G'day mate, welcome to the forum. In Adelaide the water temp can get pretty cold(even as low as 9 degrees in cold winters with lots of rain) and I would certainly recommend a wetsuit for winter. My personal feeling is that you should be prepared for immersion for an extended period....You just never know... A wetsuit also provides extra bouyancy. I don't use a manually inflating PFD, as when I go into the drink I only want to think about collecting my gear and getting back in the saddle which can be a bit of a trial in cold water as it can take your breath away(literally). I don't know what area you are in but someone with some local knowledge might be better able to help. These aren't "recommended guidelines" or anything, just my own 2 cents. I will always try to err on the side of safety and will generally make suggestions that lean that direction. Also remember that as you become more confident, your 100m offshore is very likely to change, although maybe not if you have a good spot to go to already. Look forward to hearing some reports.  
Cheers
Mike


----------



## JWF (May 8, 2008)

ta for the advice mike


----------



## pavariangoo (Mar 1, 2008)

Hi mate,

Newbie's and experienced fishos alike all need the same safety gear (a 2m wave or a strong current has the same effect on both people) so I would go with what you said about a good likejacket, spend the dollars and get a good one. I tend to get a bit more safety gear then required, but to me I think it is necessary. From a boating perspective I see more things needed than what are normally mentioned, but I think kayaks need the same if not more, some very important things are extra water and energy type bars that will last a long time, depending on where you were going (if I were going to an island I would bring some form of heat starter, whatever it may be) for incase I was stranded. Do not underestimate the value of water, you may tell yourself you won't need it, but just having it there even if you are not in trouble, will generally see half of it drunk in a day anyway.
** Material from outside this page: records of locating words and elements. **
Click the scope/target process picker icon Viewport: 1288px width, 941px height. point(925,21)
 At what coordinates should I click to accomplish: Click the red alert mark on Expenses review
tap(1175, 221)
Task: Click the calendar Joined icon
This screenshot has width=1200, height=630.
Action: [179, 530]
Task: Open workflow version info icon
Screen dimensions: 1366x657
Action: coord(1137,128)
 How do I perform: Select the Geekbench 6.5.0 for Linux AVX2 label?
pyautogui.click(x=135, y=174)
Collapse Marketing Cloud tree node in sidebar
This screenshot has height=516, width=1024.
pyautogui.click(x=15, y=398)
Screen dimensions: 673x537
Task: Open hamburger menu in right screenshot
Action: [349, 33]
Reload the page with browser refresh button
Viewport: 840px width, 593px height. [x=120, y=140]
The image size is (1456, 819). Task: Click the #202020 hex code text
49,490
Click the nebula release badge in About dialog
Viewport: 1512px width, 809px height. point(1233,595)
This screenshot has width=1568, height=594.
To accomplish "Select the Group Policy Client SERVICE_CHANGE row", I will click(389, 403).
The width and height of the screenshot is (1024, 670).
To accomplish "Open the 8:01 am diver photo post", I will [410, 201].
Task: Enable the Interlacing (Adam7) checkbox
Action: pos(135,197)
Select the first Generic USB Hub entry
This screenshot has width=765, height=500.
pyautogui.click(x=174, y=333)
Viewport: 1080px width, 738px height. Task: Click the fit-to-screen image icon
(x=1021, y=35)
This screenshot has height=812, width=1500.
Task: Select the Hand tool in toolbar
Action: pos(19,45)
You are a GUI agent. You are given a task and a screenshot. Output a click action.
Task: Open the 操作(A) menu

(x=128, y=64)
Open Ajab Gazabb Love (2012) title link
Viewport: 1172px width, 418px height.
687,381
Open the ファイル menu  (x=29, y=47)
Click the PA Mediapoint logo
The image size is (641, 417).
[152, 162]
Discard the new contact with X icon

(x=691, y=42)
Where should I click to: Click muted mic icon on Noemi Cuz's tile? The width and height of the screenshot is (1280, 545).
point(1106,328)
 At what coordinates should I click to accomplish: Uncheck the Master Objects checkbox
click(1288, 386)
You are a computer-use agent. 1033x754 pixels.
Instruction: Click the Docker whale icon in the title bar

There are alot of boating and camping books that provide a checklist of safety requirements (online too), to me there is nothing more potentially dangerous than the sea. 5 minutes can have it turn from a postcard scene into a scary situation.

I would highly recommend making sure you had all safety gear before considering things such as fishfinders etc

I though, am fanatical about safety, so shop accordingly..

Kris


----------



## flamingeden (May 23, 2008)

I'm not to sure about yak equipment but at current I have a 3.2 meter fiberglass with 3.5hp engine, besides legal requirements, fishing gear and cold gear I don't really need much. I'm going to do the same thing for the yak when I get one, most likely before semester finish so I can fish. depends on where your fishing in my experience.

i mainly fish west lakes ( have to say, they have big breams!!!) and the port river. through our the years of fishing there, the only weather problem you would be looking out for is strong wind and rain, personally i wouldn't even go out on my little dingy if the wind pick up so i wouldn't with the yak either. the waves is not so bad most boats don't enter the close end of port river (railway tracks through to Torrens Island and the power plant) but you do get one every now and then from cargo ships, gotta watch out for those when your yak or boating, don't think it makes any different even if your a 5m boat lol, probably the only waves you ever worry about.

personal experience tells me there are no fishes (referring to breams from rail tracks to Torrens market) 5m from the rocks after all breams are rock fishes (don't quote me on that though) so your pretty much in less then 2 meter depth. however, these area is heavily influence by the running tides, you will get significantly less fish when you have a dead or slow running tide, my old man and i came up with plenty of reasons (non-technical) but i don't think its relevant.

i gotta go to Flinders. will talk about my experience with west lakes, if anyone still wants to hear it or want more detail on things like bait to use, btw I dont use plastic, will probably try when i get my yak.

well thats my 2 cent on the gears i used hope it helps


----------



## flamingeden (May 23, 2008)

now that you mention thermal gears.. down here in Adelaide it gets cold and i mean cold, worst when your fishing at night around 9pm when the dews come down.
thermal gear at the bonus of less wait. get one around 35 bucks will do nicely at any outdoor shopping place but you can go even more expensive and better thermal gear but its a matter of expense.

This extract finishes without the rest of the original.